### WHAT IS BEING ASKED
Your task is to copy every entry exactly.

### SUPPLIED RECORDS
———
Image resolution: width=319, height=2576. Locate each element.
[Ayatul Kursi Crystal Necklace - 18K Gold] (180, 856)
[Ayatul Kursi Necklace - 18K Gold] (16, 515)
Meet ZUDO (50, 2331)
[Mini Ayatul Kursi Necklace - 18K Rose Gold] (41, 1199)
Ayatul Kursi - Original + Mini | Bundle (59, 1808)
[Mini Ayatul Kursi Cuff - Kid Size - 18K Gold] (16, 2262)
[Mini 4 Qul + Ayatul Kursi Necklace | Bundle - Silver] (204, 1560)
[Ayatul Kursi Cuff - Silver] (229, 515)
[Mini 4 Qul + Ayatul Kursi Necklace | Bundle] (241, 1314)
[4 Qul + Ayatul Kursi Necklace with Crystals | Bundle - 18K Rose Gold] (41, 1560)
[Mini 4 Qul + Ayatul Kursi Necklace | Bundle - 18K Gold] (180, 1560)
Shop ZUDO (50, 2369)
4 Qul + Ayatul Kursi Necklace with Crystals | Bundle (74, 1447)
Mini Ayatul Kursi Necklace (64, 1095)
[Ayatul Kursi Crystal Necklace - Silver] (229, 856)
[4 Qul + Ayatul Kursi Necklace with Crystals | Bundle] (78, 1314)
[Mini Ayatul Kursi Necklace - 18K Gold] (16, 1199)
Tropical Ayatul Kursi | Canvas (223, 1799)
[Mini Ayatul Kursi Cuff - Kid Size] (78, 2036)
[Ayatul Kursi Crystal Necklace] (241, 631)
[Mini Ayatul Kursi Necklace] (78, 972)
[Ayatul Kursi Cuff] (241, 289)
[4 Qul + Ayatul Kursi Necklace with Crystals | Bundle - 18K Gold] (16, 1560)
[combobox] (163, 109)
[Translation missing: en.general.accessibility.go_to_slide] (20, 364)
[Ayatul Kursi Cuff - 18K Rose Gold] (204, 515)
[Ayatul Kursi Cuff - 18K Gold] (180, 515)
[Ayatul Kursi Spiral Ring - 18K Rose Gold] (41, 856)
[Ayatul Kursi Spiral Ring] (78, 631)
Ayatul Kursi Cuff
———
### FINAL ANSWER
Image resolution: width=319, height=2576. Locate each element.
[Ayatul Kursi Crystal Necklace - 18K Gold] (180, 856)
[Ayatul Kursi Necklace - 18K Gold] (16, 515)
Meet ZUDO (50, 2331)
[Mini Ayatul Kursi Necklace - 18K Rose Gold] (41, 1199)
Ayatul Kursi - Original + Mini | Bundle (59, 1808)
[Mini Ayatul Kursi Cuff - Kid Size - 18K Gold] (16, 2262)
[Mini 4 Qul + Ayatul Kursi Necklace | Bundle - Silver] (204, 1560)
[Ayatul Kursi Cuff - Silver] (229, 515)
[Mini 4 Qul + Ayatul Kursi Necklace | Bundle] (241, 1314)
[4 Qul + Ayatul Kursi Necklace with Crystals | Bundle - 18K Rose Gold] (41, 1560)
[Mini 4 Qul + Ayatul Kursi Necklace | Bundle - 18K Gold] (180, 1560)
Shop ZUDO (50, 2369)
4 Qul + Ayatul Kursi Necklace with Crystals | Bundle (74, 1447)
Mini Ayatul Kursi Necklace (64, 1095)
[Ayatul Kursi Crystal Necklace - Silver] (229, 856)
[4 Qul + Ayatul Kursi Necklace with Crystals | Bundle] (78, 1314)
[Mini Ayatul Kursi Necklace - 18K Gold] (16, 1199)
Tropical Ayatul Kursi | Canvas (223, 1799)
[Mini Ayatul Kursi Cuff - Kid Size] (78, 2036)
[Ayatul Kursi Crystal Necklace] (241, 631)
[Mini Ayatul Kursi Necklace] (78, 972)
[Ayatul Kursi Cuff] (241, 289)
[4 Qul + Ayatul Kursi Necklace with Crystals | Bundle - 18K Gold] (16, 1560)
[combobox] (163, 109)
[Translation missing: en.general.accessibility.go_to_slide] (20, 364)
[Ayatul Kursi Cuff - 18K Rose Gold] (204, 515)
[Ayatul Kursi Cuff - 18K Gold] (180, 515)
[Ayatul Kursi Spiral Ring - 18K Rose Gold] (41, 856)
[Ayatul Kursi Spiral Ring] (78, 631)
Ayatul Kursi Cuff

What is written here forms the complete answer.